***** RECORDED INFORMATION *****
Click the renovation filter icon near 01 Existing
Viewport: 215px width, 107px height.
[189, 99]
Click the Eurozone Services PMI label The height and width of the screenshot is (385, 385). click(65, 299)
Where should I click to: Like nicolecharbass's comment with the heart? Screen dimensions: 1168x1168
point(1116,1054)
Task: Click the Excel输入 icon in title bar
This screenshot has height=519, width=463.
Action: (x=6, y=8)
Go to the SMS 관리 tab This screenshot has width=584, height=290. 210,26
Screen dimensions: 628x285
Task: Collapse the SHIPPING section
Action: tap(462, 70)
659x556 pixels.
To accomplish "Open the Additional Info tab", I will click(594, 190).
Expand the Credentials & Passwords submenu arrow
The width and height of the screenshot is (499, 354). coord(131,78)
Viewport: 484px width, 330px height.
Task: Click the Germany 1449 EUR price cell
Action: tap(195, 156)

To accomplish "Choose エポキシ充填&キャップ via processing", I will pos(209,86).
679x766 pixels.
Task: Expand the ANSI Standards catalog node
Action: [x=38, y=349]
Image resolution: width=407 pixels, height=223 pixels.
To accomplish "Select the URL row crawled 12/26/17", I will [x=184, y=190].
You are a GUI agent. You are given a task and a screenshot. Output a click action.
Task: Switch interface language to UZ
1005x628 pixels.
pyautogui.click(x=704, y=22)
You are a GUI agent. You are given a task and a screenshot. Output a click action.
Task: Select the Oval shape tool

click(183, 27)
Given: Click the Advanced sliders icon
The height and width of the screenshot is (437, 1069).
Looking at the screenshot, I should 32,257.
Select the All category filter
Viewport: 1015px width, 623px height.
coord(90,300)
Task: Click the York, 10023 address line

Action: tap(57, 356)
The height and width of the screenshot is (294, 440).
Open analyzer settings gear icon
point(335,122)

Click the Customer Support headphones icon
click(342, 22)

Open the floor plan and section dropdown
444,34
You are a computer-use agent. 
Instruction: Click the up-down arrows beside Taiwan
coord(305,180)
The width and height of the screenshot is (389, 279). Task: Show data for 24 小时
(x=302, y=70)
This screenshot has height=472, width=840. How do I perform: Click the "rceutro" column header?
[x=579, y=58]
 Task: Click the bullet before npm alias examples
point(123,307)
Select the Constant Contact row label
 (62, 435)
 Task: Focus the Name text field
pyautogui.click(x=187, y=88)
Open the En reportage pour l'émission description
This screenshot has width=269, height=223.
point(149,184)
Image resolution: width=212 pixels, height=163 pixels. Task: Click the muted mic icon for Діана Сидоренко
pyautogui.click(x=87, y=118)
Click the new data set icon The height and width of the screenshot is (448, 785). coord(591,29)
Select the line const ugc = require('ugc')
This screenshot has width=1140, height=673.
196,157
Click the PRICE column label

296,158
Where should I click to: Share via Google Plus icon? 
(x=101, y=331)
*****
#### [EXERCISE PROMPT]
Keep only the lines from the line with "Select the Constant Contact row label" to the end of the records above, and repeat them exactly.

#### [FINAL ANSWER]
Select the Constant Contact row label
 (62, 435)
 Task: Focus the Name text field
pyautogui.click(x=187, y=88)
Open the En reportage pour l'émission description
This screenshot has width=269, height=223.
point(149,184)
Image resolution: width=212 pixels, height=163 pixels. Task: Click the muted mic icon for Діана Сидоренко
pyautogui.click(x=87, y=118)
Click the new data set icon The height and width of the screenshot is (448, 785). coord(591,29)
Select the line const ugc = require('ugc')
This screenshot has width=1140, height=673.
196,157
Click the PRICE column label

296,158
Where should I click to: Share via Google Plus icon? 
(x=101, y=331)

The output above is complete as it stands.